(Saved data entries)
* * * * * * *
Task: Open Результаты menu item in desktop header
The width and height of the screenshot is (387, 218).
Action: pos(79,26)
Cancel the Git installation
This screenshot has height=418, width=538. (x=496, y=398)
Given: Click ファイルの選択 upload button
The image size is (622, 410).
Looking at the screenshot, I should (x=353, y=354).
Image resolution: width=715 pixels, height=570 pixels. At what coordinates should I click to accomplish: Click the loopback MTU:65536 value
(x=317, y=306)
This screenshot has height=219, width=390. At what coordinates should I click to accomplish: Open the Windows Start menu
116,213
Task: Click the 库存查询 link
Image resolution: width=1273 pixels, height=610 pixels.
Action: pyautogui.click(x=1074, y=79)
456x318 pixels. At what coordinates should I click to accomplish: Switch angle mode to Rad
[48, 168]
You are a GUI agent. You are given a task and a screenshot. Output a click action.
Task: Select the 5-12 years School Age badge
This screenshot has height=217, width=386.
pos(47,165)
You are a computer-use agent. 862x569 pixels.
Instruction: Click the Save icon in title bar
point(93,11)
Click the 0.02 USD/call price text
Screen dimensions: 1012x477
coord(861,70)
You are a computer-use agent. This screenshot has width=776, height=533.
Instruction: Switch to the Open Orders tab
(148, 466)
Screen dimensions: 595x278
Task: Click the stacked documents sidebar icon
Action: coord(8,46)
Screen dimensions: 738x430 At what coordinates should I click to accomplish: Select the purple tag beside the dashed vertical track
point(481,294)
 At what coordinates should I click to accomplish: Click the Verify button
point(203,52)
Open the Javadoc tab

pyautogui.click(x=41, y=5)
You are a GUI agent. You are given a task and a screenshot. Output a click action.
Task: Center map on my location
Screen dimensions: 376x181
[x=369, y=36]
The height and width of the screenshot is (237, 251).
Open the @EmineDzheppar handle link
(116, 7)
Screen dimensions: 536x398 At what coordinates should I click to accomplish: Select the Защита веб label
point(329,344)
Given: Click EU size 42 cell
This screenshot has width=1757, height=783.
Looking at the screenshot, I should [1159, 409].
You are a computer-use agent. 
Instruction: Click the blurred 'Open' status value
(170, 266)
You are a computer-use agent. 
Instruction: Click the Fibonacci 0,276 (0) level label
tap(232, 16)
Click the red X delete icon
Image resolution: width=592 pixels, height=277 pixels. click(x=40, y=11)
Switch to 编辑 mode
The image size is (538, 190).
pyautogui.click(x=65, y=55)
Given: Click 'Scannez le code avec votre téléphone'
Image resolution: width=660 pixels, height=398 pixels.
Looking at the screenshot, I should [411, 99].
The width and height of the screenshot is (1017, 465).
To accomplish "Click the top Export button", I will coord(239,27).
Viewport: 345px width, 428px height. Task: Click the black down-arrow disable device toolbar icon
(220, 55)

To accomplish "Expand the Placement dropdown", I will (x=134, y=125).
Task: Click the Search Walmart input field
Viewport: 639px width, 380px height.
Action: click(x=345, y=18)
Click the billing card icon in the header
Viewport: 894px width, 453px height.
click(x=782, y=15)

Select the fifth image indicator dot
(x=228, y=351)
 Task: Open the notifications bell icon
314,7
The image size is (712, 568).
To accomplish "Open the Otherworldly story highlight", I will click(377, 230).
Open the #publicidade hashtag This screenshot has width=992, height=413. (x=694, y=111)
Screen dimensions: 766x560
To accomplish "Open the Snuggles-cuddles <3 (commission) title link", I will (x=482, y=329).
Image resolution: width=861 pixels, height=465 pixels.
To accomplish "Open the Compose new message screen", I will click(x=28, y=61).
* * * * * * *
> [Directions] Write the records out once more, exactly as shown.

> [Expected answer]
Task: Open Результаты menu item in desktop header
The width and height of the screenshot is (387, 218).
Action: pos(79,26)
Cancel the Git installation
This screenshot has height=418, width=538. (x=496, y=398)
Given: Click ファイルの選択 upload button
The image size is (622, 410).
Looking at the screenshot, I should (x=353, y=354).
Image resolution: width=715 pixels, height=570 pixels. At what coordinates should I click to accomplish: Click the loopback MTU:65536 value
(x=317, y=306)
This screenshot has height=219, width=390. At what coordinates should I click to accomplish: Open the Windows Start menu
116,213
Task: Click the 库存查询 link
Image resolution: width=1273 pixels, height=610 pixels.
Action: pyautogui.click(x=1074, y=79)
456x318 pixels. At what coordinates should I click to accomplish: Switch angle mode to Rad
[48, 168]
You are a GUI agent. You are given a task and a screenshot. Output a click action.
Task: Select the 5-12 years School Age badge
This screenshot has height=217, width=386.
pos(47,165)
You are a computer-use agent. 862x569 pixels.
Instruction: Click the Save icon in title bar
point(93,11)
Click the 0.02 USD/call price text
Screen dimensions: 1012x477
coord(861,70)
You are a computer-use agent. This screenshot has width=776, height=533.
Instruction: Switch to the Open Orders tab
(148, 466)
Screen dimensions: 595x278
Task: Click the stacked documents sidebar icon
Action: coord(8,46)
Screen dimensions: 738x430 At what coordinates should I click to accomplish: Select the purple tag beside the dashed vertical track
point(481,294)
 At what coordinates should I click to accomplish: Click the Verify button
point(203,52)
Open the Javadoc tab

pyautogui.click(x=41, y=5)
You are a GUI agent. You are given a task and a screenshot. Output a click action.
Task: Center map on my location
Screen dimensions: 376x181
[x=369, y=36]
The height and width of the screenshot is (237, 251).
Open the @EmineDzheppar handle link
(116, 7)
Screen dimensions: 536x398 At what coordinates should I click to accomplish: Select the Защита веб label
point(329,344)
Given: Click EU size 42 cell
This screenshot has width=1757, height=783.
Looking at the screenshot, I should [1159, 409].
You are a computer-use agent. 
Instruction: Click the blurred 'Open' status value
(170, 266)
You are a computer-use agent. 
Instruction: Click the Fibonacci 0,276 (0) level label
tap(232, 16)
Click the red X delete icon
Image resolution: width=592 pixels, height=277 pixels. click(x=40, y=11)
Switch to 编辑 mode
The image size is (538, 190).
pyautogui.click(x=65, y=55)
Given: Click 'Scannez le code avec votre téléphone'
Image resolution: width=660 pixels, height=398 pixels.
Looking at the screenshot, I should [411, 99].
The width and height of the screenshot is (1017, 465).
To accomplish "Click the top Export button", I will coord(239,27).
Viewport: 345px width, 428px height. Task: Click the black down-arrow disable device toolbar icon
(220, 55)

To accomplish "Expand the Placement dropdown", I will (x=134, y=125).
Task: Click the Search Walmart input field
Viewport: 639px width, 380px height.
Action: click(x=345, y=18)
Click the billing card icon in the header
Viewport: 894px width, 453px height.
click(x=782, y=15)

Select the fifth image indicator dot
(x=228, y=351)
 Task: Open the notifications bell icon
314,7
The image size is (712, 568).
To accomplish "Open the Otherworldly story highlight", I will click(377, 230).
Open the #publicidade hashtag This screenshot has width=992, height=413. (x=694, y=111)
Screen dimensions: 766x560
To accomplish "Open the Snuggles-cuddles <3 (commission) title link", I will (x=482, y=329).
Image resolution: width=861 pixels, height=465 pixels.
To accomplish "Open the Compose new message screen", I will click(x=28, y=61).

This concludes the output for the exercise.